▶ [Ziel]:
Gib die Einträge wortgetreu aus, beginnend mit der Zeile, die „Where should I click to: Open“ enthält, und endend mit der letzten Zeile der Einträge, beide eingeschlossen. Lass die Bilder in deiner Ausgabe weg.

═════ Zeilen

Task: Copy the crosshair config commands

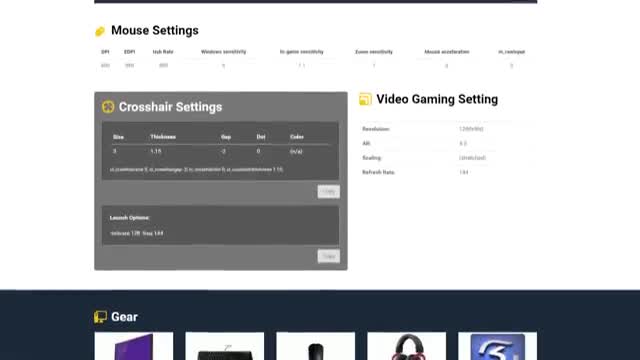Action: (329, 191)

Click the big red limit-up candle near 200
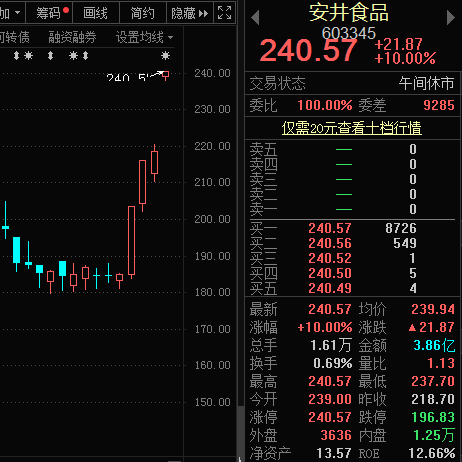pos(132,241)
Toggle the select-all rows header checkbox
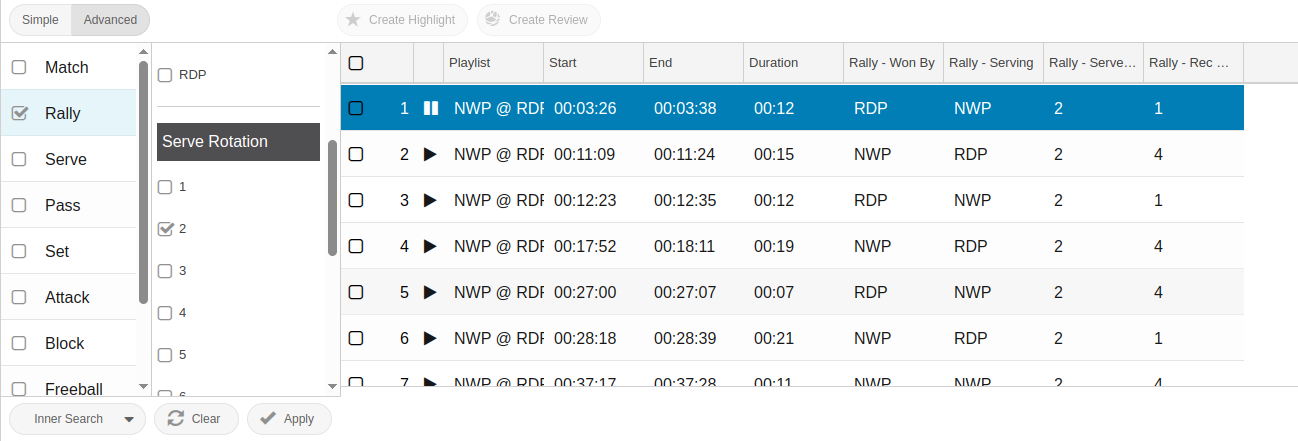This screenshot has height=441, width=1298. [x=356, y=63]
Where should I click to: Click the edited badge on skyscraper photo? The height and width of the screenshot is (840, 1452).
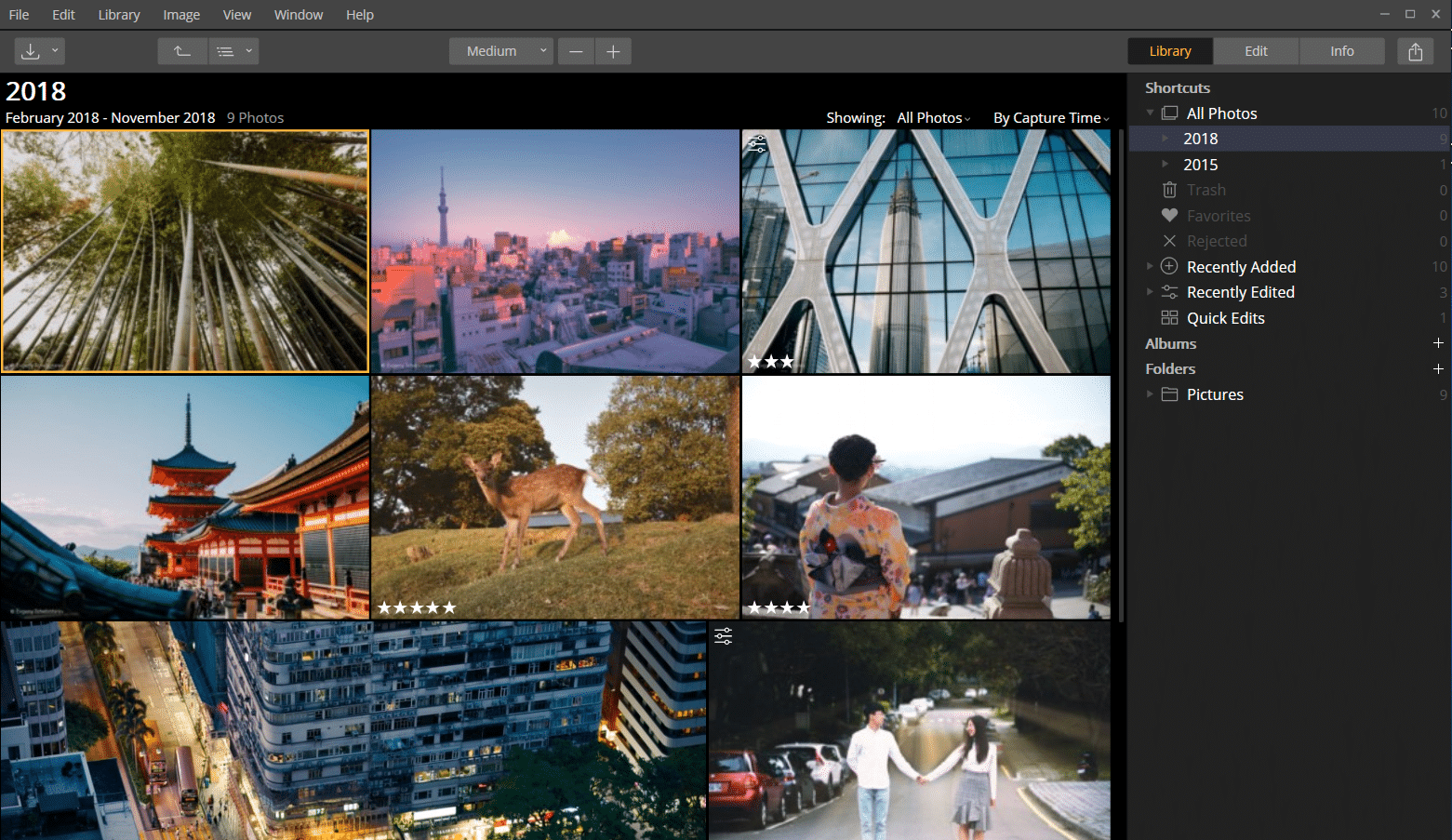(x=757, y=144)
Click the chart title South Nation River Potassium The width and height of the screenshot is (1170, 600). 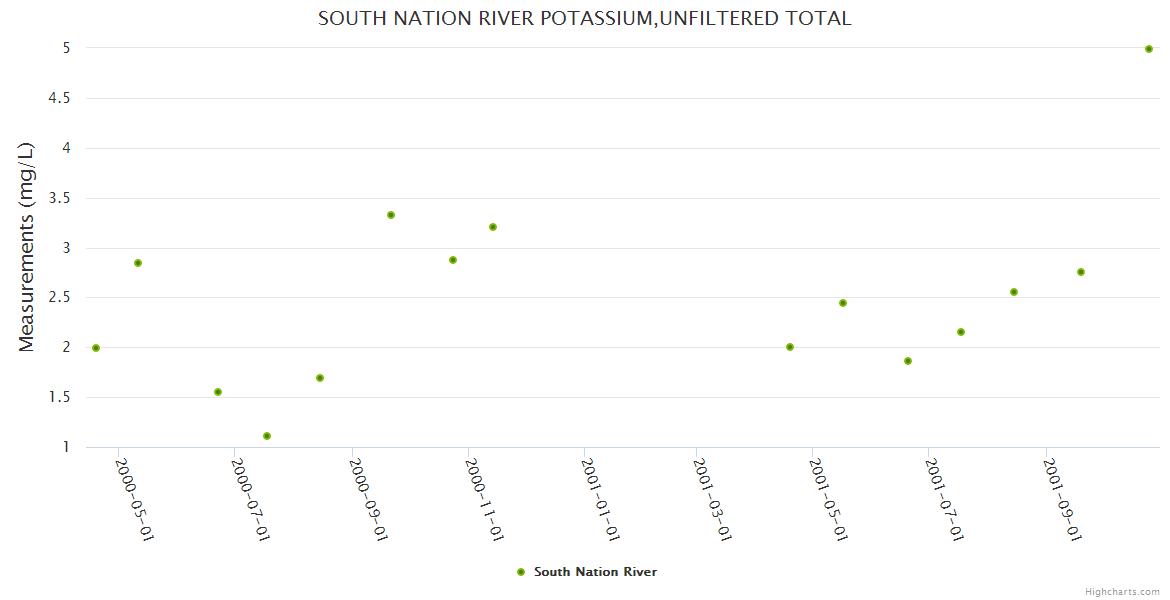tap(584, 19)
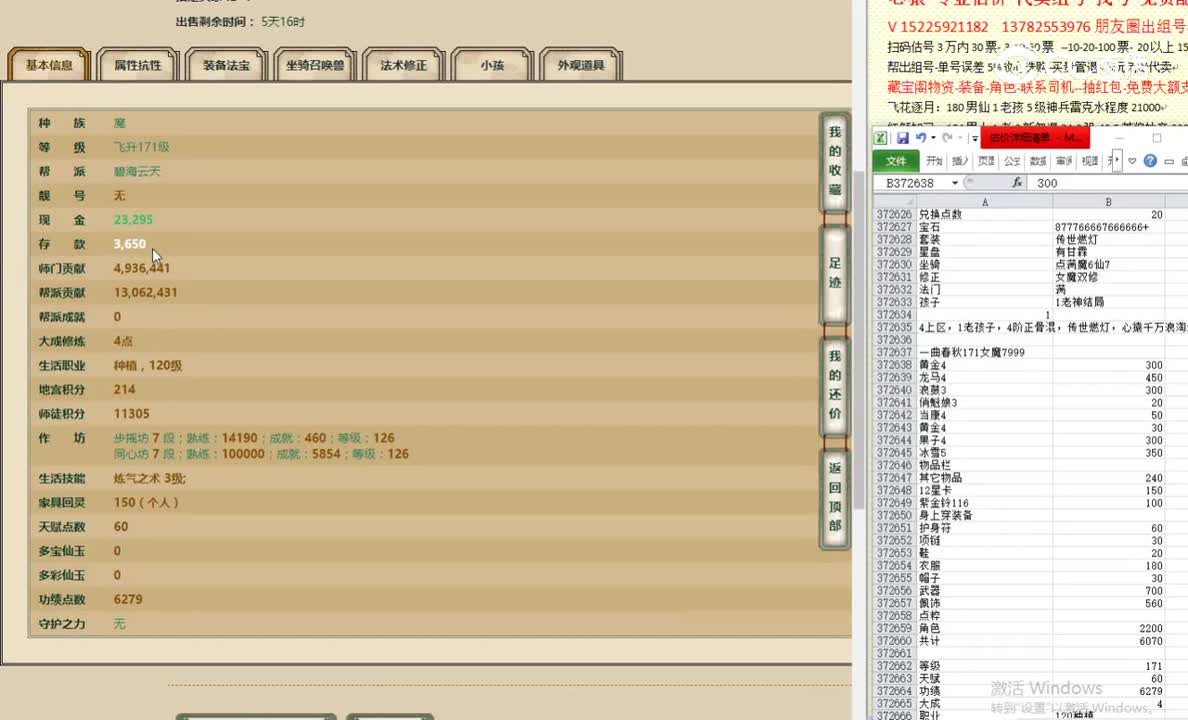Image resolution: width=1188 pixels, height=720 pixels.
Task: Open the Name Box dropdown arrow
Action: (x=955, y=183)
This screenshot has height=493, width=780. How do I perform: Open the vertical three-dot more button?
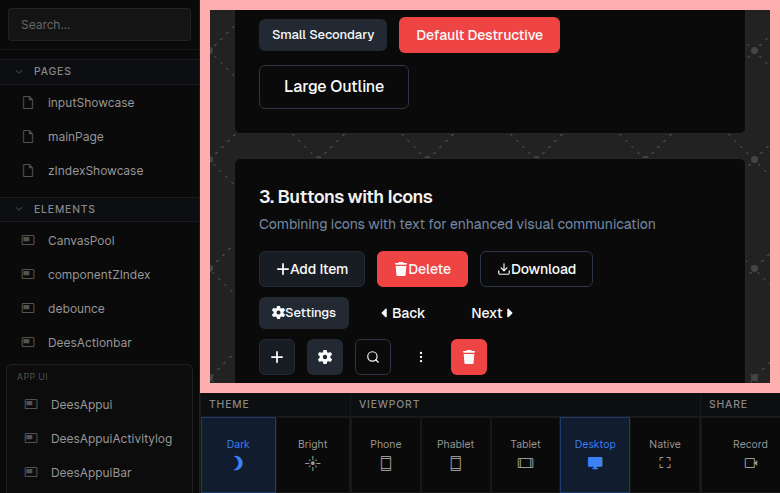421,357
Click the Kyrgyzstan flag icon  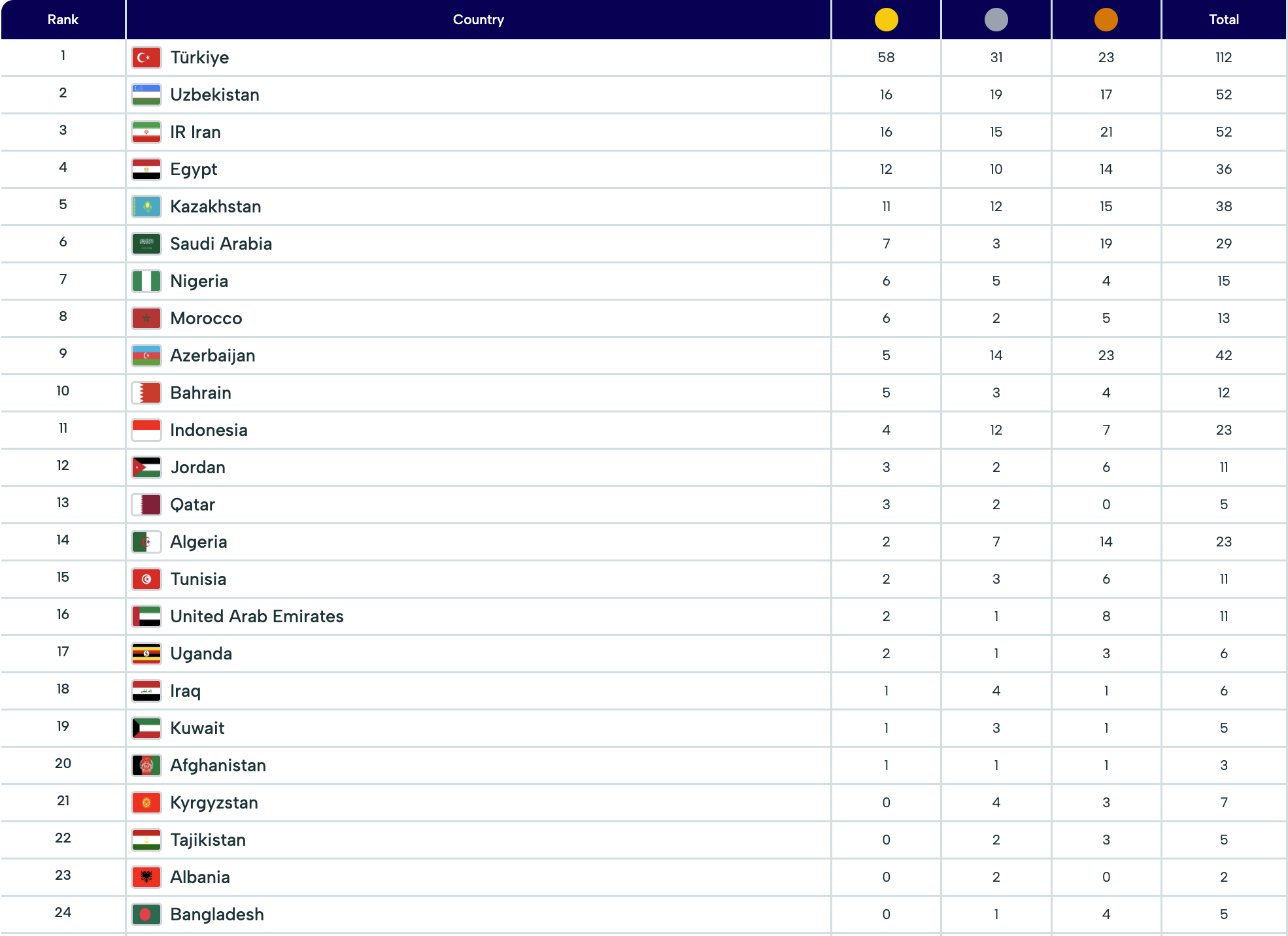(x=146, y=803)
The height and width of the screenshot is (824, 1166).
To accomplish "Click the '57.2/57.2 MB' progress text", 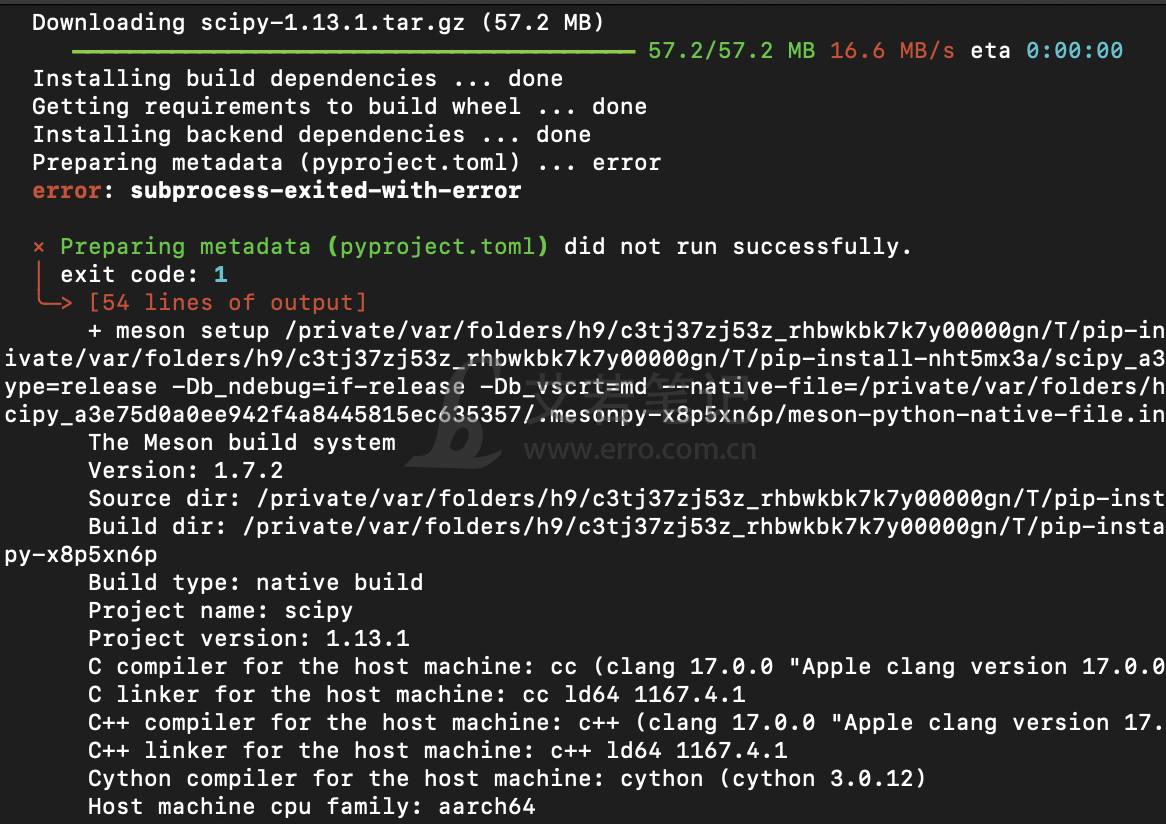I will 731,51.
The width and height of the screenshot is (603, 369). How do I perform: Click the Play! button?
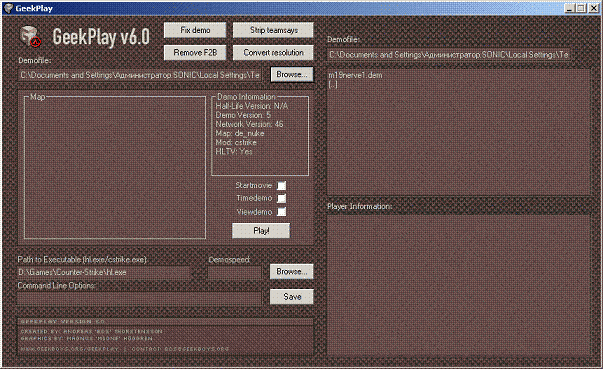[261, 231]
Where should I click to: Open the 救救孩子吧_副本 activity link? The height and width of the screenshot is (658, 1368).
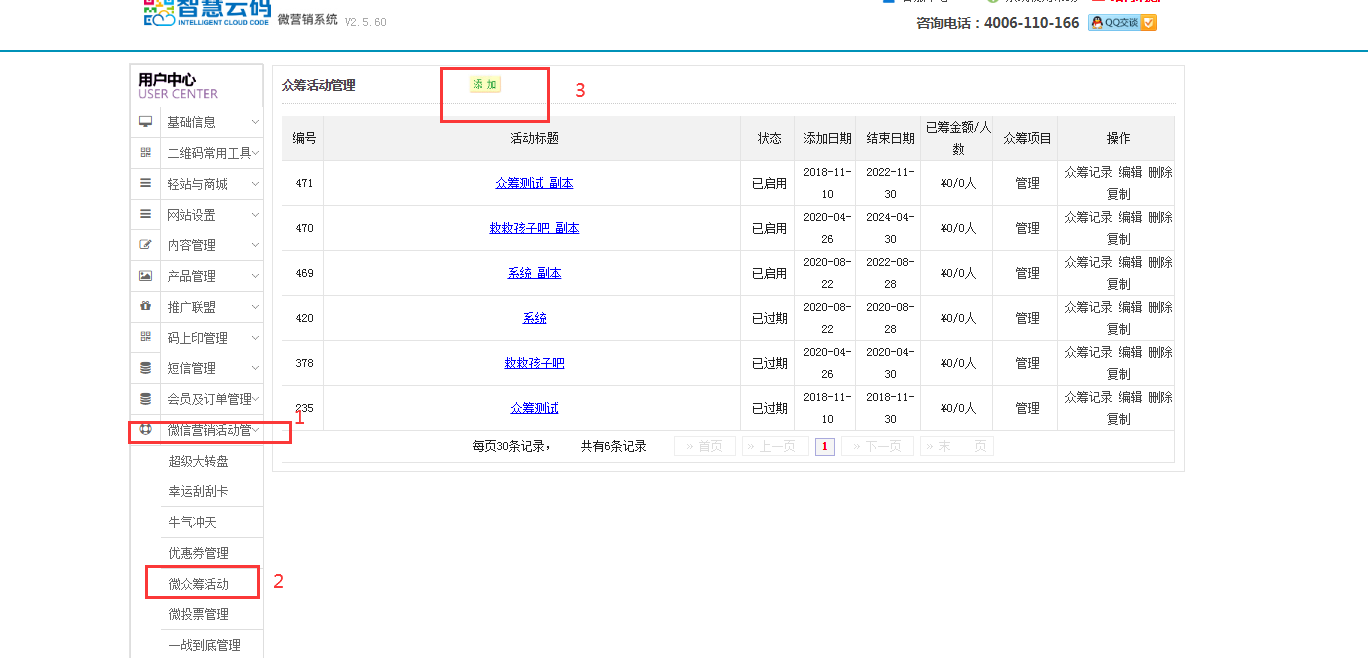(x=534, y=228)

══════════

▶ [Erledigte Aufgabe]:
Where should I click to: Open the 救救孩子吧_副本 activity link? The height and width of the screenshot is (658, 1368).
(x=534, y=228)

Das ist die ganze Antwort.